GIVEN EXERCISE. Shift every coordinate in the answers by adding 23, then write out again only the records from the line containing "How do I perform: Open" through the line containing "pos(609,482)", requests included. Leave the pictures out.
**** LISTING ****
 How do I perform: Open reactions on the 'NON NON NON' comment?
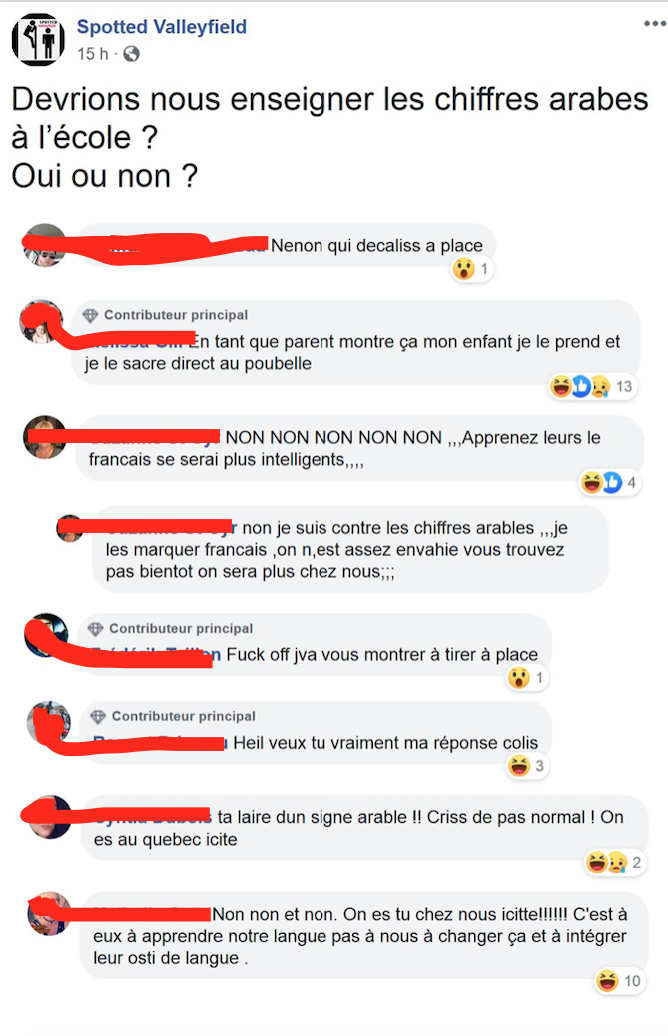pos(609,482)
****
**** LISTING ****
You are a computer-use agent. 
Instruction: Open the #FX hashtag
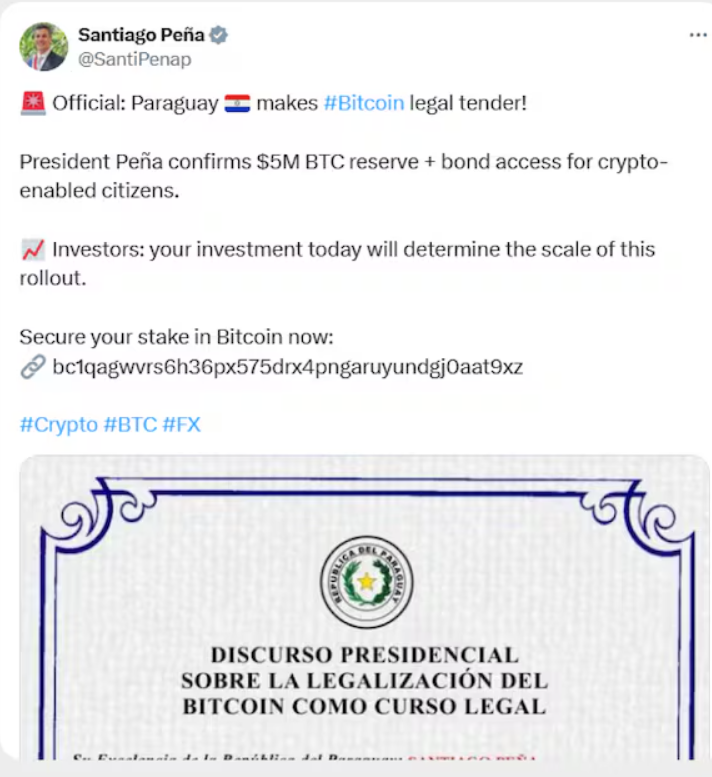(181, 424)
****
**** LISTING ****
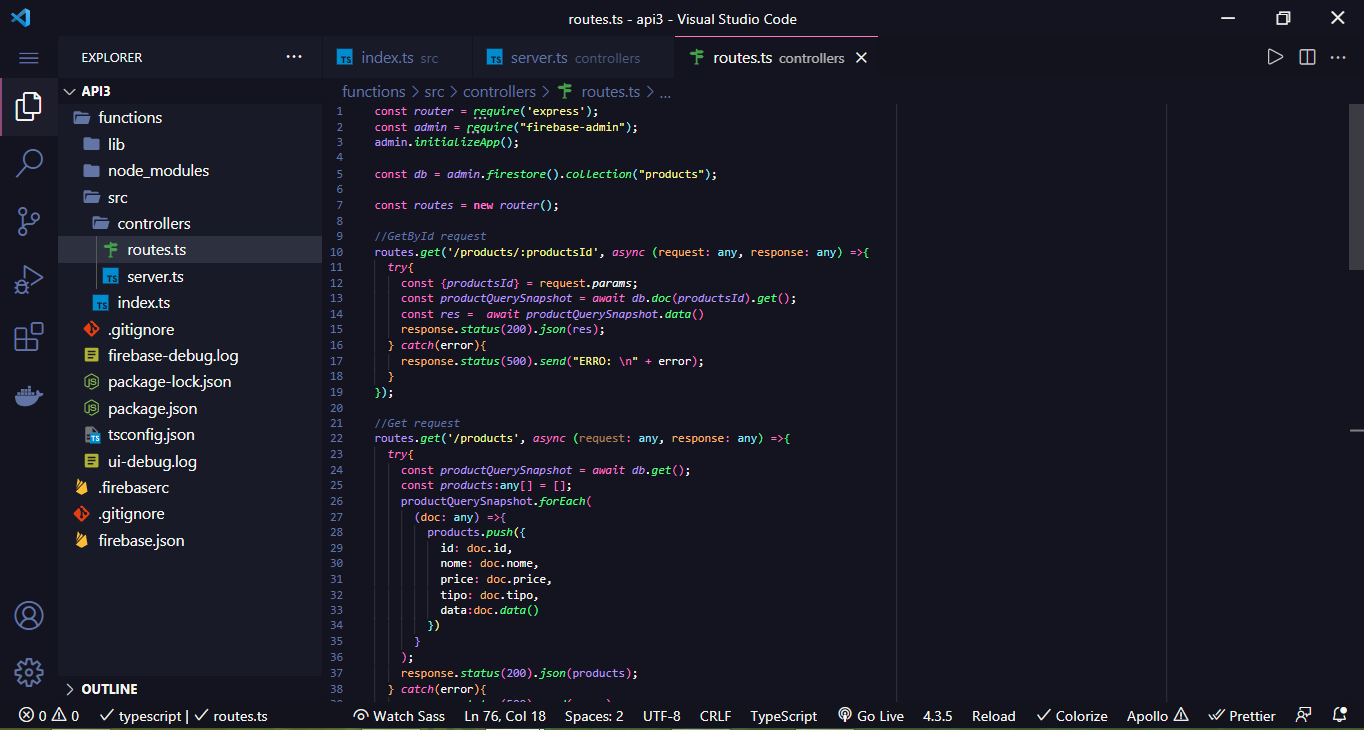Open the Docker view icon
****
EXERCISE RESULT.
 How do I perform: Open reactions on the 'NON NON NON' comment?
pos(632,505)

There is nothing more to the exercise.